Pope Francis Calls Coronavirus Pandemic One of 'Nature's Responses' Amid Climate Crisis

Pope Francis has called the coronavirus one of 'nature's responses' to people ignoring the current [...]

Pope Francis has called the coronavirus one of "nature's responses" to people ignoring the current climate crisis as the death toll worldwide prepares to surpass 83,500. In an interview published in Commonwealth and The Tablet Wednesday, the Catholic religious leader called the global pandemic an opportunity to reconsider production and consumption, as well as to re-embrace nature.

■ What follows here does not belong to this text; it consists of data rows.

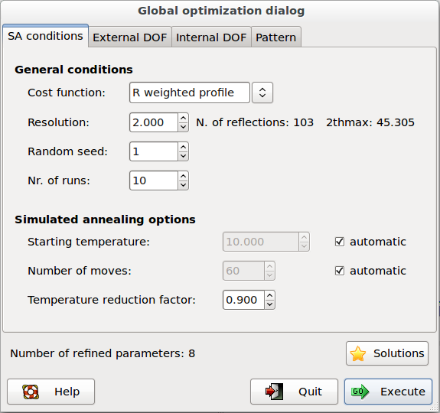Screen dimensions: 440x413
Task: Select the R weighted profile combo box
Action: [190, 93]
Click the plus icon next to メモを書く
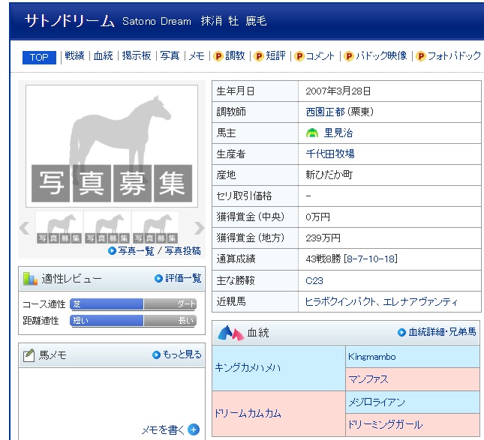Image resolution: width=484 pixels, height=440 pixels. tap(194, 430)
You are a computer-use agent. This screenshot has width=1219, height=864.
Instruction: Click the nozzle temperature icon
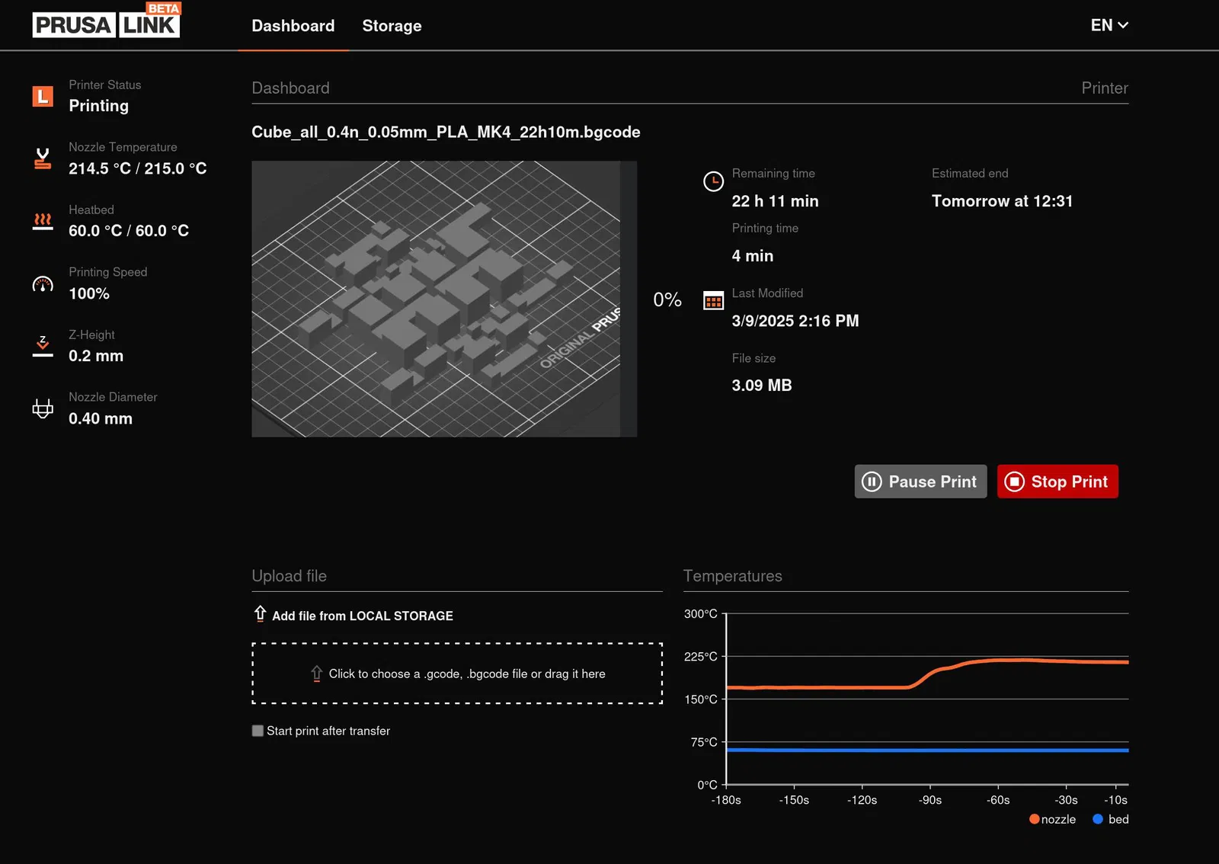43,158
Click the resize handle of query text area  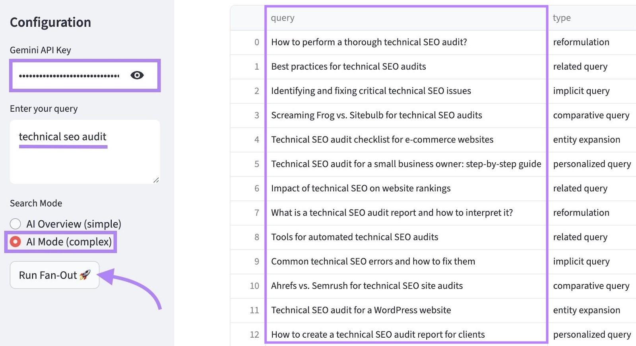pyautogui.click(x=156, y=180)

"We did not respond to the partial catastrophes. Who now speaks of the fires in Australia, or remembers that 18 months ago a boat could cross the North Pole because the glaciers had all melted? Who speaks now of the floods?" the Pope said. "I don't know if these are the revenge of nature, but they are certainly nature's responses."

He added, "What we are living now is a place of conversion, and we have the chance to begin. So let's not let it slip from us, and let's move ahead. ...We can either get depressed and alienated – through media that can take us out of our reality – or we can get creative."

Explaining what he meant by conversion, the Pope added, "Go down into the underground, and pass from the hyper-virtual, fleshless world to the suffering flesh of the poor. This is the conversion we have to undergo. And if we don't start there, there will be no conversion." The pontifex added that the virus revealed how "all our thinking, like it or not, has been shaped around the economy" and that in "the world of finance it has seemed normal to sacrifice [people], to practise a politics of the throwaway culture, from the beginning to the end of life."

Francis also criticized the treatment of homeless people during this time, saying, "A photo appeared the other day of a parking lot in Las Vegas where they [the homeless] had been put in quarantine. And the hotels were empty. But the homeless cannot go to a hotel. ...This is the moment to see the poor."

The 83-year-old Francis, who has a damaged lung from an illness in his 20s, is at an increased risk for COVID-19, but has tested negative twice and is maintaining a distance from other people at the Vatican, which has been closed to the public amid the global health crisis.